“Okay,” Keegan said finally. “I’ll give it a shot. What do you really think they’re doing to her?”

“They will torture her. Even if they know she knows nothing, Hitler wants revenge against the Black Lily. They know she is a Kettenglied. They’ll do anything to find out what she knows. Thankfully it is not much.”

“What’s the best we can hope for?”

“That she can convince the Gestapo she knows nothing,” Wolffson answered. “And that they let her die quickly.”

“If she survives?” Keegan kept his voice steady.

“If she stays alive? Dachau,” said Wolffson.

“What’s Dachau?”

“A little town about thirty kilometers from Munich,” said Wolffson. “They have built a camp there, an enormous prison stockade for political enemies. It is like a Russian slave camp.”

“How long will she be in for? How much time will she get?”

“It doesn’t work that way,” Weber said.

“There is no sentence,” Gebhart said in a low voice. “She will be there forever. Dachau is a forever place.”

He lay in bed all night watching the phone, waiting for Vierhaus to answer his calls. He had called three times, talking to the same icy male SS operator on the other end of the line. On the last call the operator became abusive.

“Don’t you understant,” the Schutzstaffel man snapped in his thick German accent. “He iss not here! He vill call you yen he iss ready to call you. Auf wiedersehen.”

Sleepless, Keegan lay clothed on the bed thinking about Jenny. Wondering where she was at that moment. Wondering what horrors the Gestapo was wreaking on her. Imagining himself attacking the prison, killing all the guards, and whisking her to freedom in some mad, outrageous rescue scheme that could only happen in the movies. And, too, he wanted to get even. Vierhaus, Conrad Weil, von Meister, each had contributed in a different way to the tragedy, each for a different reason, and each was equally responsible.

The minutes crawled by. Dawn sneaked through the drapes, spreading a crimson stain across the carpet. He watched the spear of light lengthen and widen and slowly illuminate the room.

The phone was a silent threat. He stared at it, reached out, then drew his hand back. He wouldn’t call the miserable bastard again. Pain laced his stomach and he reached out again, asked for room service and ordered coffee and rolls. When he heard the knock on the door he opened it, expecting the bellman. Bert Rudman was standing there.

“Can I come in?” he said softly.

Fear cut into Keegan again, a pain now so common he recognized its roots immediately. Bert Rudman had never asked to come in before. Barging in with arms waving, that was his style.

“I didn’t know the Gestapo had picked up Jenny.”

“Yes. I’ve known since late last night. I called the bureau and left a message for you.”

“God, I am sorry, Kee.”

“I don’t know what to do. I’ve never felt this . . . this helpless before.”

“You look like hell. Have you been to bed?”

Keegan shook his head. “I couldn’t sleep,” he said. “What do you know? For sure, I mean?”

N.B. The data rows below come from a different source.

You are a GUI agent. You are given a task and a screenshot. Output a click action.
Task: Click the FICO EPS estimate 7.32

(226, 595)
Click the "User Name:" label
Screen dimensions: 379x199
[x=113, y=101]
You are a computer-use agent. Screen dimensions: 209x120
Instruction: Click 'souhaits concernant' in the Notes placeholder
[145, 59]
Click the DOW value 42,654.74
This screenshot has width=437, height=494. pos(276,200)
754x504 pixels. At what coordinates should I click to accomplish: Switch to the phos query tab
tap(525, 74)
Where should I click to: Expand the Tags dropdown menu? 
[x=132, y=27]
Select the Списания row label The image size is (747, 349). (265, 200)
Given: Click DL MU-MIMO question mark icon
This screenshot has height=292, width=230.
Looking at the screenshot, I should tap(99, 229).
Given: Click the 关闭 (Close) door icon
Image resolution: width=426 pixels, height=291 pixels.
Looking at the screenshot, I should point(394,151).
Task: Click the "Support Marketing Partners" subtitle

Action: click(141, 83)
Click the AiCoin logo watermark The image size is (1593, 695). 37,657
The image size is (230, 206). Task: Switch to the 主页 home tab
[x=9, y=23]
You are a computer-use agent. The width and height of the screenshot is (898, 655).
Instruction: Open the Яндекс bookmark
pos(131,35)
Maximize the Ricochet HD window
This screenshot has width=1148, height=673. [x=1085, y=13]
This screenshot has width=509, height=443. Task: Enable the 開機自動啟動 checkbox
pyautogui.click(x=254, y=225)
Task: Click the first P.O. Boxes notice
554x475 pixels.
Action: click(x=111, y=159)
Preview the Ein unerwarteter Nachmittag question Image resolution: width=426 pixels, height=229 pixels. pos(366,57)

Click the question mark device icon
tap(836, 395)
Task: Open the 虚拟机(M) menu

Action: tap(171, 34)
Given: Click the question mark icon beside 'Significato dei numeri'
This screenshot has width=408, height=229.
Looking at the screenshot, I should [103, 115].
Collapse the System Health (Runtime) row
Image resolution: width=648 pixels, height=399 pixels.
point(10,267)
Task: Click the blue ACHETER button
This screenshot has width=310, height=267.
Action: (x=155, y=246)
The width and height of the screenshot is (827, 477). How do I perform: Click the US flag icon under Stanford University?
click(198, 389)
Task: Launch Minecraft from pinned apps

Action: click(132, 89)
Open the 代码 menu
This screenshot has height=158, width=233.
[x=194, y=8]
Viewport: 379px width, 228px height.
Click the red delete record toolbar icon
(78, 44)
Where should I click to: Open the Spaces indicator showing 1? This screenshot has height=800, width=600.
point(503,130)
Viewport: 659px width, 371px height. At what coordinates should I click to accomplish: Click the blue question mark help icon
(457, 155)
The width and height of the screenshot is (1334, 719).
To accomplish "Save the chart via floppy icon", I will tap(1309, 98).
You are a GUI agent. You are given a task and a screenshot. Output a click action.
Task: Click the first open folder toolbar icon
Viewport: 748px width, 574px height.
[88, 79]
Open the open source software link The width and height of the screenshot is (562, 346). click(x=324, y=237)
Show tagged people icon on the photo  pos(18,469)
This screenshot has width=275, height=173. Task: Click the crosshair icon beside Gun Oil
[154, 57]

“She was arrested at two o’clock yesterday afternoon . .

Keegan slammed a fist into the palm of his hand. “Damn it, why did I make that call,” he anguished.

“What call?”

Keegan paced the room, burning off nervous energy, rambling in a low voice as if he were talking to himself, as if Rudman wasn’t there and he was addressing an imaginary friend, recounting the steps that had led to Jenny’s imprisonment.

Rudman walked over to Keegan and stared at him quizzically.

“How do you know all that?” he asked when Keegan finally was quiet.

“Some of it is conjecture, most of it is fact. I know it, take my word for it.”

“What else do you know?”

“That they probably tortured her. She may be dead by now. I understand that’s the custom.”

Rudman took Keegan firmly by the arm. “She’s not dead, Francis.”

“Are you sure? How do you know?” Keegan said in a rush.

“I got a tip. She was moved about five this morning.”

“Moved where? Where did they take her?”

“They’re taking her to Dachau, Kee.”

Keegan was too stunned to speak for a moment. He was not surprised. The news itself was not unexpected. It was the reality of the news, knowing his worst fears had materialized, that got to him.